3GHQ

Crystal Structure of E. coli W35F BFR mutant

3GHQ の概要

• エントリーDOI: 10.2210/pdb3ghq/pdb
• 分子名称: Bacterioferritin, SULFATE ION, FE (III) ION, ... (5 entities in total)
• 機能のキーワード: bfr, w35f, heme, iron, iron storage, metal binding protein
• 由来する生物種: Escherichia coli K-12
• タンパク質・核酸の鎖数: 12
• 化学式量合計: 228134.13

構造登録者

Crow, A.,Lawson, T.L.,Lewin, A.,Moore, G.R.,Le Brun, N.E. (登録日: 2009-03-04, 公開日: 2009-10-06, 最終更新日: 2023-11-01)

主引用文献

Lawson, T.L.,Crow, A.,Lewin, A.,Yasmin, S.,Moore, G.R.,Le Brun, N.E.
Monitoring the iron status of the ferroxidase center of Escherichia coli bacterioferritin using fluorescence spectroscopy.
Biochemistry, 48:9031-9039, 2009

PubMed Abstract: Ferritins solubilize and detoxify the essential metal iron through formation of a ferric mineral within the protein's central cavity. Key to this activity is an intrasubunit catalytic dinuclear iron center called the ferroxidase center.
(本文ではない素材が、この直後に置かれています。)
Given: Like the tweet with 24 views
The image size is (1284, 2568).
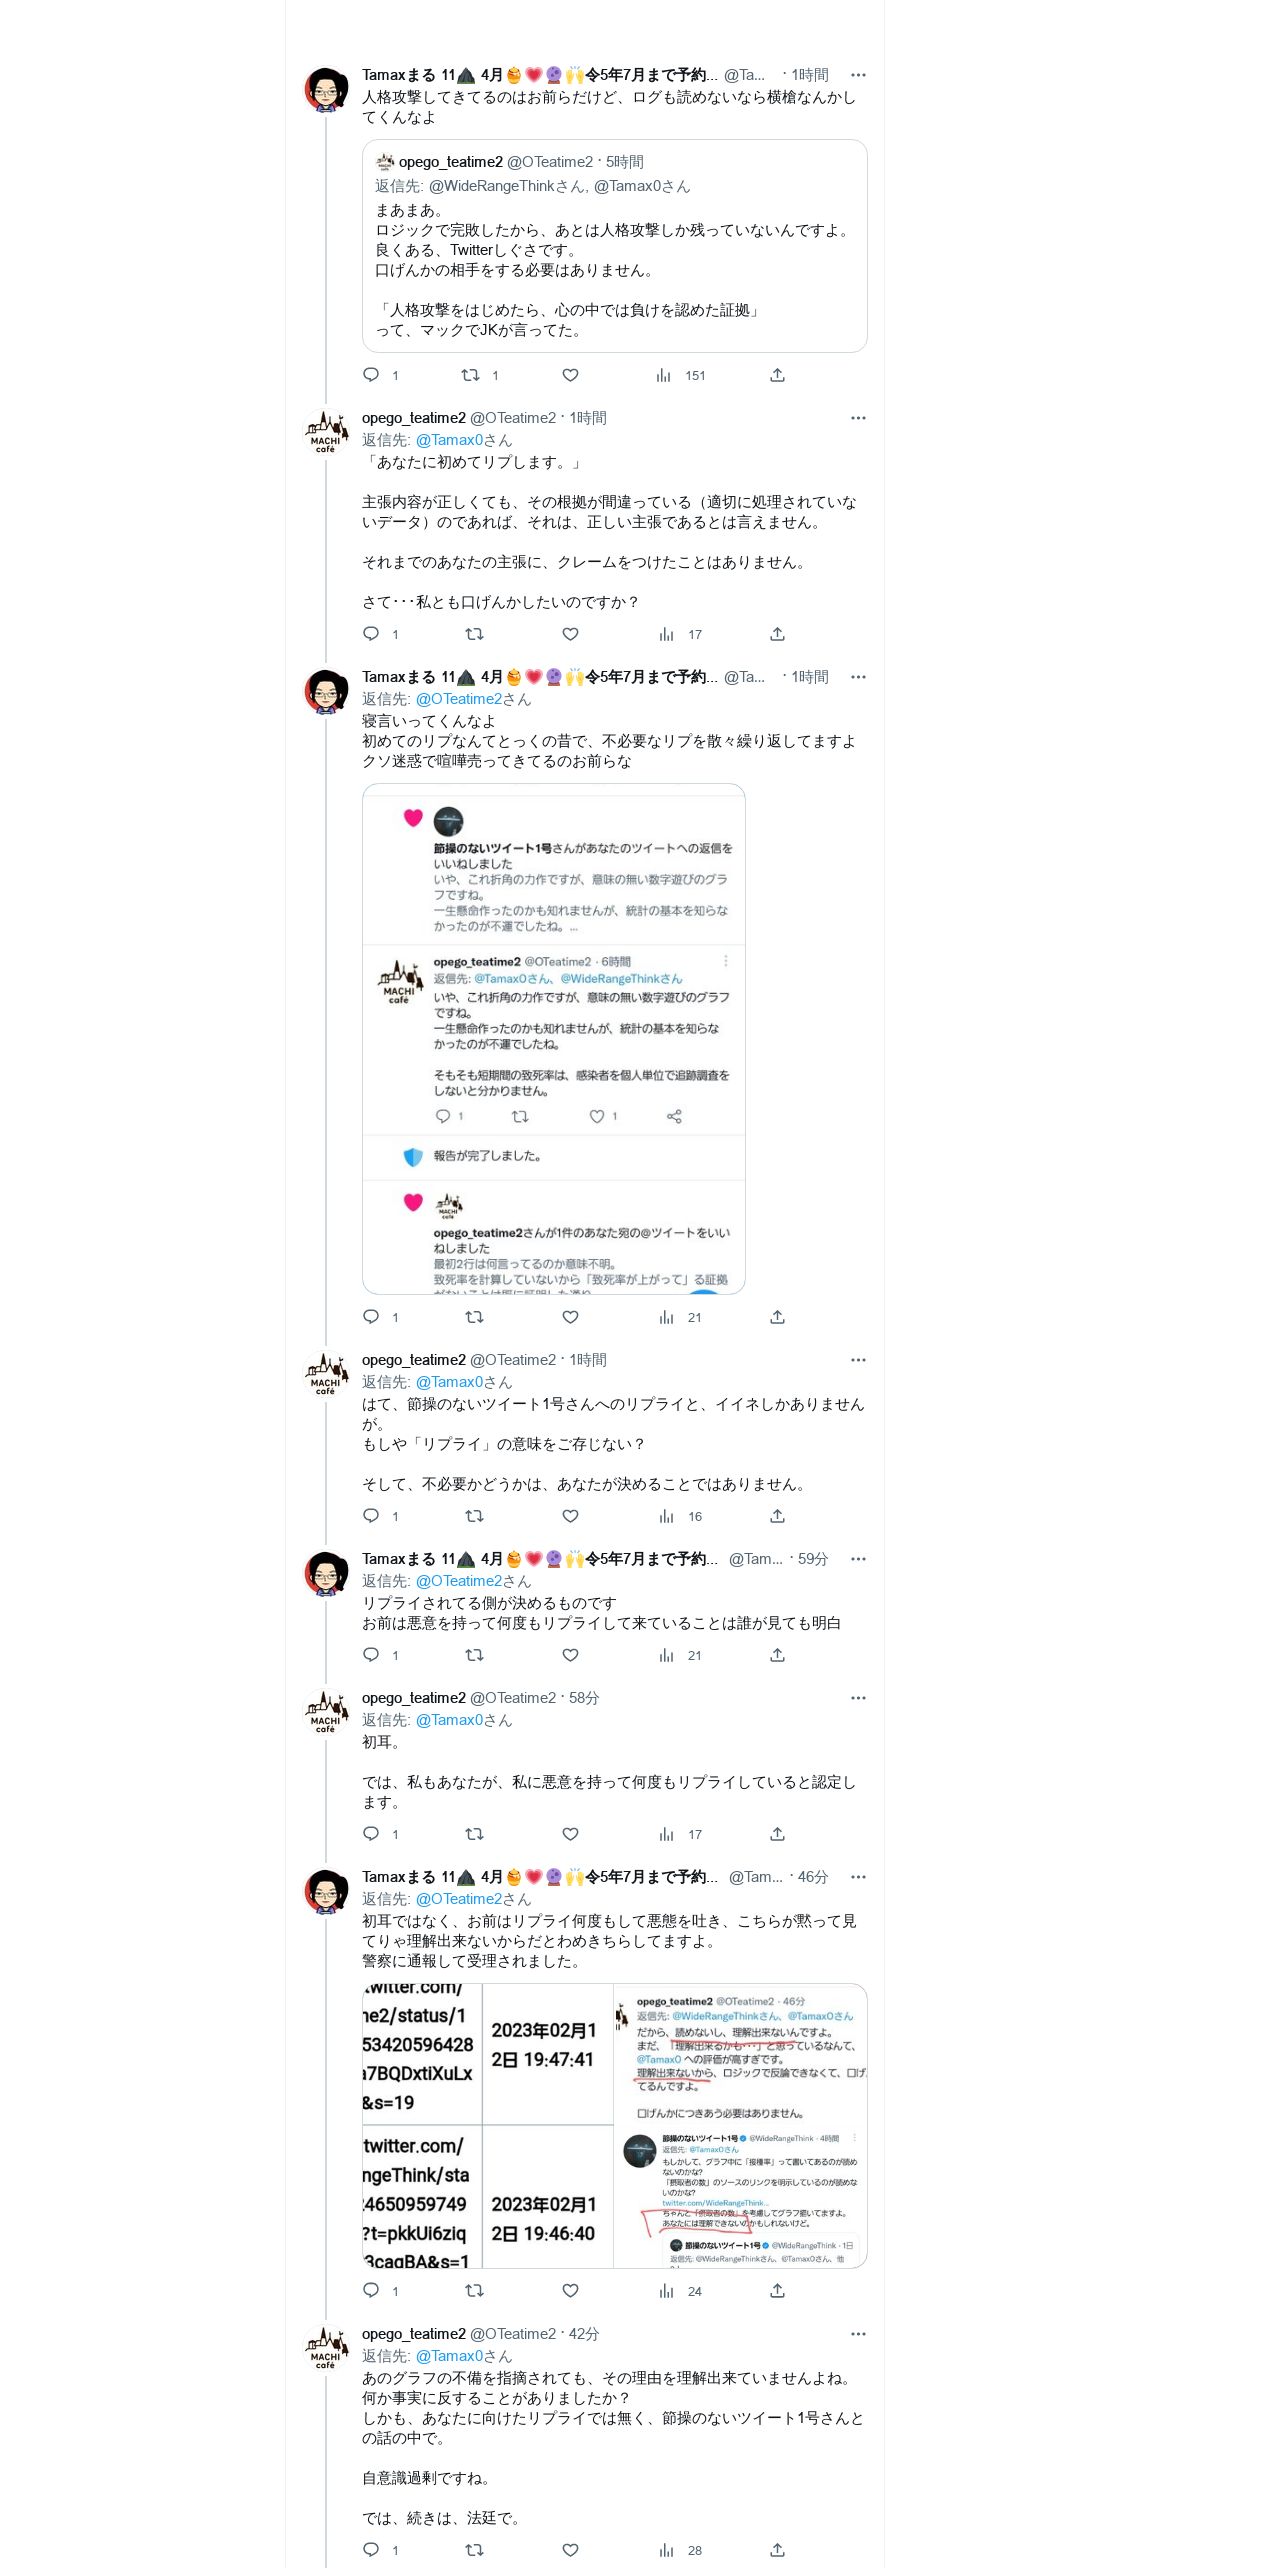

Here we show that the fluorescence intensity of Escherichia coli bacterioferritin (BFR), due to the presence of two tryptophan residues (Trp35 and Trp133) in each of the 24 subunits, is highly sensitive to the iron status of the ferroxidase center and is quenched to different extents by Fe2+ and Fe3+. Recovery of the quench following oxidation of Fe2+ to Fe3+ at the ferroxidase center was not observed, indicating that the di-Fe3+ form of the center is stable. Studies of the single-tryptophan variants W35F and W133F showed that Trp133, which lies approximately 10 A from the ferroxidase center, is primarily responsible for the observed fluorescence sensitivity to iron, while studies of a stable E. coli BFR subunit dimer demonstrated that the observed quench properties are principally derived from the interaction of iron with tryptophan residues within the subunit dimer. A double-tryptophan variant (W35F/W133F) was found to exhibit fluorescence from the seven tyrosine residues present in each subunit, which was also sensitive to the iron status of the ferroxidase center. Finally, we demonstrate using Zn2+, a potent competitive inhibitor of Fe2+ binding and oxidation, that the fluorescence response can be used to monitor the loss of iron from the ferroxidase center.

PubMed: 19705876
DOI: 10.1021/bi900869x

実験手法

X-RAY DIFFRACTION (2.7 Å)